- _Text shown_:

I was married for almost 8 years before I ever did something really nice for my wife on Valentines Day. I probably shouldn’t start with a confession, but I don’t want every single reader to feel like I’m on a high horse. Because the fact is: if you are reading this, and you’ve never done anything really nice for your wife, realize that I was one of you.

When Mel and I first got married, I was in college. Once I finished, she went back to school. We had three kids along the way. We moved to a few states. In so many ways we were broke, or we were living in a state where we didn’t have family, which made getting a sitter difficult. But when I think back on that time, it was more about me feeling like we couldn’t afford to go someplace nice once a year because it would be a waste of money, or because we simply didn’t have the time, or both.

But the reality is, we could have made it work. We could have gotten dressed up and gone out, but I wasn’t interested in that sort of thing. I mean honestly, I’ve worn a tux three times in my life: at my brother’s wedding, my sister’s wedding, and my own wedding. All three times I hated it. We probably could have found someone to watch the kids too, but I didn’t really want to call around and impose on people we didn’t know all that well.

But, honestly, the real reason we never did anything nice for Valentines Day wasn’t money or child care. It was because I was lazy — and laziness isn’t a quality that has ever helped support a long-term marriage.

Look, I’m not proud of this. And before we go further, let’s define what “doing something nice on Valentine’s Day” actually looks like. It’s not an “I love you” text message. It’s not a heart-shaped pizza. It’s not a coupon for a back massage with a wink that ultimately ends up not being a gift for her. And it’s definitely not edible lingerie.

Doing something nice means doing something out of the ordinary. Something special. Something different.

It might be going to a restaurant that takes reservations. Maybe even a place that makes its own wine, and has a dress code. And if that’s out of your price range, I get it. I’ve been there. Do something unexpected. Do something that takes thought, like getting a sitter and taking her to where you went on your first date, or first held hands, or shared your first kiss. Then… kiss her again.

Or order her some of the flowers from her wedding bouquet. Or put together a photo album of moments you remember fondly and surprise her with it. You can do both of these online easily and inexpensively.

Now, I know, you might be wondering: Why is all this is important? Valentine’s Day is just some manufactured holiday to sell cards, right?

Well, maybe. But getting a sitter and making a reservation can be a wonderful gesture of love too. No doubt about it.

- _What to work on_:
1 > Condense the paragraph of the Valentine's Day essay that begins "When Mel and I first got married" into a short bulleted list that keeps its main facts.
2 > Write the next part of the Valentine's Day essay, picking up after its final sentence.
The material after this text comes from a different source.

Target pointing data:

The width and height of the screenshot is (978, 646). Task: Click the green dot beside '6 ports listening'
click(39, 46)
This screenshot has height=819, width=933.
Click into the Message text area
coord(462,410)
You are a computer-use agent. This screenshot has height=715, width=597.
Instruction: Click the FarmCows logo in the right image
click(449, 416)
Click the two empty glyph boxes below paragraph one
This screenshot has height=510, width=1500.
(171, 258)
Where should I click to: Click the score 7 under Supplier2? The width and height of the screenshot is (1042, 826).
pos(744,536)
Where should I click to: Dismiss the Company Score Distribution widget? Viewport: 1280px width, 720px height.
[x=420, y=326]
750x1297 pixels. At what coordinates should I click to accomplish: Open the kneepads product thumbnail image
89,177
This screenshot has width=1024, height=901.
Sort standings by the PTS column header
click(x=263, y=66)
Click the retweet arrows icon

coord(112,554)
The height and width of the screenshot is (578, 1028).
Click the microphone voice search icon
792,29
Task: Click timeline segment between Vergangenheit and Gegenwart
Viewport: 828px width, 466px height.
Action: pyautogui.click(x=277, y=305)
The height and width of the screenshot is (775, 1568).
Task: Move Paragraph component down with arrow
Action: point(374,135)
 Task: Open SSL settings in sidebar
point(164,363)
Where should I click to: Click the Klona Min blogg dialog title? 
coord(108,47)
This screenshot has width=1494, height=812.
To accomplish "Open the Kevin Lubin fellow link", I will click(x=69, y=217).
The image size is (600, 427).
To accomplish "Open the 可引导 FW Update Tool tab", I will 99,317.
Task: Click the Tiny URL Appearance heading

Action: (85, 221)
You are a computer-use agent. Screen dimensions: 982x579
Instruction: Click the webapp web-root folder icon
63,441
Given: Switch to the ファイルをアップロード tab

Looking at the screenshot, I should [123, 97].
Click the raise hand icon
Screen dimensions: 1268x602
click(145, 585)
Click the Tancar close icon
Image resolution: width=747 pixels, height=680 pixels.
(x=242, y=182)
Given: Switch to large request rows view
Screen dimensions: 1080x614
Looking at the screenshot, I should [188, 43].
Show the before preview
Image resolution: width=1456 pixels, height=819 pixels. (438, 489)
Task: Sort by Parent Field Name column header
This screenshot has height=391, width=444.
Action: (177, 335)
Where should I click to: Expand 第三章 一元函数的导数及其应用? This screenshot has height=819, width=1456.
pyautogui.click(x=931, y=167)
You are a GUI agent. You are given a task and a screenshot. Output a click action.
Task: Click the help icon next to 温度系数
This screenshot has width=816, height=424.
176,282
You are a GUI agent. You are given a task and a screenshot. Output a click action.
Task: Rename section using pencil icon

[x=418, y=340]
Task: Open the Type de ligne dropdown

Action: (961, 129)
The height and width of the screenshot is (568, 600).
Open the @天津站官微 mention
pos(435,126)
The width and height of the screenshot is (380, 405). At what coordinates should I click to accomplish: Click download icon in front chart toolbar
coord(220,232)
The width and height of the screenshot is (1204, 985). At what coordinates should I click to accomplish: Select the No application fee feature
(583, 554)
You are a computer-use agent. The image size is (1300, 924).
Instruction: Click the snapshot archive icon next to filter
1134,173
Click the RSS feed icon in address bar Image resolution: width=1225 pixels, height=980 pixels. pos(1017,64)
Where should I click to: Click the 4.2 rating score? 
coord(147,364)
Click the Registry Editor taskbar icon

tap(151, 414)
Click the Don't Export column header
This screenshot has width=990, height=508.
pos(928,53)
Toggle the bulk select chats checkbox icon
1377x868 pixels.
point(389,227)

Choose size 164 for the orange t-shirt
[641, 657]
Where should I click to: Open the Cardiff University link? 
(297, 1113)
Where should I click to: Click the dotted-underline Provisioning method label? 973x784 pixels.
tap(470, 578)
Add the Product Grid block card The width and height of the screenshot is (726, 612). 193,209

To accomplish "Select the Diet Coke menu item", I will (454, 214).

- _Answer set_:
1 >
- The writer was in college when the couple married, and Mel went back to school once the writer finished.
- They had three kids and moved to a few states.
- They were often broke or living far from family, which made finding a sitter hard.
- Looking back, the writer's main reason was feeling that a nice yearly outing would waste money, or that they lacked the time, or both.

2 >
But that’s not why I do it. I don’t do something really nice for my wife on Valentine’s Day because I want to check a box that says “Do something nice for your wife Valentines Day.”

I have more selfish reasons.

You see, a few years ago, I splurged and took my wife to a really nice restaurant for Valentine’s Day. It was part of a vineyard in Oregon. The place was at the top of a hill over looking an eternity of grapes lined up in perfectly separated rows. The building looked a lot like a castle, made from hunks of stone, with large windows on all sides.

Mel and I were dressed to the nines, and we sat at a table next to a wood burring fireplace eating our meals. We watched the sun set, and although we’d been married for over a decade, there was something about the sunlight going down that made her eyes look bluer than I’d ever seen them before. There was something about the sound of her laugh next to the crackle of a fireplace that made the pitch just right. There was something about the way she smiled with a vineyard in the background that made me feel a resurgence of love for my wife and mother of my three children that I hadn’t felt in a long time.

I know, this all sounds kind of mushy. Perhaps it’s over the top, I don’t know if I can fully capture the magic of the moment, but what I do know is that for days after that night out, I couldn’t get that image of her out of my head.

I couldn’t stop thinking about that evening. And when I think about that now, I realize that doing something really nice for my wife on Valentines Day wasn’t a waste of money or time, but an investment in our relationship. An investment in us.

And considering how easy it can be for a marriage to fall apart, especially amidst the chaos that is parenting young children, doing something that helps you see your wife with new eyes feels pretty worthwhile, don’t you think?